* _Text excerpt_
An international coalition of civil liberties groups, led by Privacy International and the American Civil Liberties Union (ACLU) have signed an open letter to the International Civil Aviation Organization (ICAO) on the grave dangers of vast biometric-passenger-data sharing systems. Thanks to Ian Brown at FIPR for the following extract from Privacy International's media release:

The letter, spearheaded by Privacy International and the American Civil
Liberties Union (ACLU) raises concerns about little-known plans to
imminently create international standards that will require the use of
biometrics and RFID (radio frequency) technology in all future
passports. The measures, being decided this week at a meeting of the
ICAO in Cairo, will result in a distributed international identification
database on all passport holders.

The open letter has been signed by, among others, the Electronic
Frontier Foundation, Statewatch, the UK based Foundation for Information
Policy Research, the Association for Progressive Communications and the
US based Privacy Rights Clearinghouse.

* _Given problem 1_
Reproduce the passage on the ICAO open letter word for word, starting at "An international coalition" and ending at "all passport holders.".
* _Given problem 2_
Continue the passage on the ICAO open letter from the point where it stops.

* _Data section_
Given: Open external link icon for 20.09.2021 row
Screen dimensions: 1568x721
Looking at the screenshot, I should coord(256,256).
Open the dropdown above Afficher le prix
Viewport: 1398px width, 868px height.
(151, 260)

* _Task result 1_
An international coalition of civil liberties groups, led by Privacy International and the American Civil Liberties Union (ACLU) have signed an open letter to the International Civil Aviation Organization (ICAO) on the grave dangers of vast biometric-passenger-data sharing systems. Thanks to Ian Brown at FIPR for the following extract from Privacy International's media release:

The letter, spearheaded by Privacy International and the American Civil
Liberties Union (ACLU) raises concerns about little-known plans to
imminently create international standards that will require the use of
biometrics and RFID (radio frequency) technology in all future
passports. The measures, being decided this week at a meeting of the
ICAO in Cairo, will result in a distributed international identification
database on all passport holders.

* _Task result 2_
The ICAO has agreed that the initial international biometric standard
for passports will be facial mapping. Adequate memory space in newly
issued passports will be reserved for additional biometrics such as
fingerprinting at the discretion of every government. The EU is already
calling for fingerprints to be included, along with an associated
European register of all biometrics. National authorities will store and
share these vast data reserves.

The measures, supported by the US and the EU, will ultimately create an
electronic ID system on hundreds of millions of travellers. Despite
serious implications for privacy and personal security, the process is
occurring without public engagement or debate. Rather than allowing this
important issue to be decided by parliaments, governments have delegated
the setting of standards to the ICAO, a UN-level organization that is
responsible for the standardization of travel documents, passenger data
systems and air travel requirements.

The legislative drivers for the ICAO system are already in pace. The
USA-PATRIOT Act, passed by the U.S. Congress after the events of
September 2001 included the requirement that the President certify a
biometric technology standard for use in identifying aliens seeking
admission into the U.S., within two years. The schedule for its
implementation was accelerated by another piece of legislation, the
little known Enhanced Border Security and Visa Entry Reform Act 2002.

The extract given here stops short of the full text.